Lothar’s ward, Weyland, appeared at the door. He implored his Lord’s attention with a jittery shuffle from side to side while Afridr gathered a bolt of fabric and draped the material around Emma’s feet. Emma had been dressed in a tight fitting stocking that covered her entire body. The hug of the material revealed her form and she felt naked, but the will to fight had drained out of her when she had told Erik to leave her forever. A numb sensation held her in a constant daze.

Whitefoot pounced at the fabric as Afridr worked, but Emma did not have the strength to ask the polecat to stop. Springing from side to side in an eager dance, he lost his balance, toppling over, only to bounce back up and leap about again. When his antics didn’t brighten Emma, he sulked away, opting to give her some space. A wash of guilt filled her. She should take ease in Whitefoot’s desire to comfort her, but nothing relieved the hollowness eating away at her insides.

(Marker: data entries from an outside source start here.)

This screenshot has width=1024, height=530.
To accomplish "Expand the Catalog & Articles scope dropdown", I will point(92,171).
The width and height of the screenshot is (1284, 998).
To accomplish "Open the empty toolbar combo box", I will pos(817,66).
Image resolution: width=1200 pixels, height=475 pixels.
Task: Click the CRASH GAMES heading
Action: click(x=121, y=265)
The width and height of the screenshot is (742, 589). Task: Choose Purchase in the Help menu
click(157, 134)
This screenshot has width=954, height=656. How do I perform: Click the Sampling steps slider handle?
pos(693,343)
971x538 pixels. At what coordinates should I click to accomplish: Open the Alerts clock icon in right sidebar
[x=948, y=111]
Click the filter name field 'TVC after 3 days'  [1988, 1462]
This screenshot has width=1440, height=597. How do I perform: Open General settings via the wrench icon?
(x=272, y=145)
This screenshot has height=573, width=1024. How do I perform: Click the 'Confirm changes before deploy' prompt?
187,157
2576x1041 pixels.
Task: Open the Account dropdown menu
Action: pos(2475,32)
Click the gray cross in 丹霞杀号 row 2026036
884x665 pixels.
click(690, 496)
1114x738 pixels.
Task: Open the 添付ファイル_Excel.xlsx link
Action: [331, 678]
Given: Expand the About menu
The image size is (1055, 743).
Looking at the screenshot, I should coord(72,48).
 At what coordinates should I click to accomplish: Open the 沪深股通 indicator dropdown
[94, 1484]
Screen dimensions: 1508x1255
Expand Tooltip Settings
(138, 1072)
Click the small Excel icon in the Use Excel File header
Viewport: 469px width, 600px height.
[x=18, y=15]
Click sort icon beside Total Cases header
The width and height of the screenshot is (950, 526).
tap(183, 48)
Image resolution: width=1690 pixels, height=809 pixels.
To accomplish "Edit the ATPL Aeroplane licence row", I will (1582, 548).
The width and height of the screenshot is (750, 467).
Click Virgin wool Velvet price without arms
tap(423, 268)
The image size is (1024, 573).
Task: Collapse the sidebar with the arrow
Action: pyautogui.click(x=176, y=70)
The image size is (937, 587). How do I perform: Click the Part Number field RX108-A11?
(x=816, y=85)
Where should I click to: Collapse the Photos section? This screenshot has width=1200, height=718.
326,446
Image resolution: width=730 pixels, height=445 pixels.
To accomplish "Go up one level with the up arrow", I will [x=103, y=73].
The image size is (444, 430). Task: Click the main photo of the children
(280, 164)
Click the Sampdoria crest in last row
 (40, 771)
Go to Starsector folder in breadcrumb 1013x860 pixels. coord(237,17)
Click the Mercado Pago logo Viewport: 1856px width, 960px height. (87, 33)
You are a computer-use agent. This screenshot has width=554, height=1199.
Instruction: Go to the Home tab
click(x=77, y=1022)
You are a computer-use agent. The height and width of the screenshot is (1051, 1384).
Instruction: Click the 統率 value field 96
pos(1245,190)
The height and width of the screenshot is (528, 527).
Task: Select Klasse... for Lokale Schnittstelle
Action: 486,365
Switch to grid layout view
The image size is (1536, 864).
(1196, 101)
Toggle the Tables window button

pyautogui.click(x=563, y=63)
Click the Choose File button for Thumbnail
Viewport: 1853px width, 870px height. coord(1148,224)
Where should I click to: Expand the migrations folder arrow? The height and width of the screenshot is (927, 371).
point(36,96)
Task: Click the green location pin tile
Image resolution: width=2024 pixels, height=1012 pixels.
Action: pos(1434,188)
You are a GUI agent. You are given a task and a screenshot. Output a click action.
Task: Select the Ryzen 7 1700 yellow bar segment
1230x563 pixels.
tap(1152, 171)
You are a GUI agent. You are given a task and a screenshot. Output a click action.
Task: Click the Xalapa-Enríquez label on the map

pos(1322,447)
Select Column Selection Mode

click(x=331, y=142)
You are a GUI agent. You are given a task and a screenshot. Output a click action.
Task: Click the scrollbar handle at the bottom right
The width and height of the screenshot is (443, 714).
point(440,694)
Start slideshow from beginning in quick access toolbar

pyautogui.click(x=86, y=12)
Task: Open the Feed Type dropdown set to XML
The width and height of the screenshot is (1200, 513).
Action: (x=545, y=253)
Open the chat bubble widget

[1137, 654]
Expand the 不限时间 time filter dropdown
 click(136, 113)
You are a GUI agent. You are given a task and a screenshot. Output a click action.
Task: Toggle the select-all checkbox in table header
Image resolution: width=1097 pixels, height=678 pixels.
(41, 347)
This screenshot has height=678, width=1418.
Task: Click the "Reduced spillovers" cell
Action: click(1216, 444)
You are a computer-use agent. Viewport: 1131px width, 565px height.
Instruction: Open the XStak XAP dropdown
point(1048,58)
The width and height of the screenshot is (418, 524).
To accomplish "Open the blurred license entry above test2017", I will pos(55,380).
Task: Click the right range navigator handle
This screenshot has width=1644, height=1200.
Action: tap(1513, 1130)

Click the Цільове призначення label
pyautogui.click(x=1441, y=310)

Lothar crossed the distance to Weyland. The two leaned in to one another, whispering with urgency. Lothar’s anger rose, visible in the bulge of veins in his neck and Emma knew whatever news Weyland had delivered had not been to the lord’s liking.
 

Whitefoot snuck around the ground behind the two conspirators while shooting images of eavesdropping on their conversation to Emma. She wordlessly reminded the polecat of Lothar’s rage, but Whitefoot ignored her, continuing with his mischievous mission.

Low, resonant notes sprang from Afridr. A melody coursed from the woman, her tone reminding Emma of the blooms of springtime. As she sang she spread her palms over the material at Emma’s feet and the cloth swirled, rising up Emma’s body, melding together into a spectacular gown.

Emma lost her breath at the vision, finally understanding what Lothar and Bera had meant about the Mother’s touch. She also realized the
touch
was something she could never achieve. A pang of envy nudged its way through the deadness.

The material continued to spin, weaving a gown around her, delicate butterfly patterns revealing themselves within the fabric as the woman’s tune continued. Emma could not understand the words the woman sang, the language foreign, rolling from her in smooth vowels and consonants rather than the guttural tone of Emma’s own tongue. When the songvari stopped singing, the dress was breathtaking but the weight of it bore down on Emma like a landslide threatening to entomb her.

At some point during the dressmaker’s composition, Weyland had left and Lothar had turned to stare at Emma. She felt his eyes, hot, angry and calculating, upon her. Whitefoot scampered to her and hopped up and down, begging her to pick him up. She bent and obliged him, lifting him to her neck where he wrapped himself in a nest of her hair.

“Afridr, exceptionally done,” said Lothar. “You are the most touched weaver in all of Alvenheim.”

The woman bowed her head in response.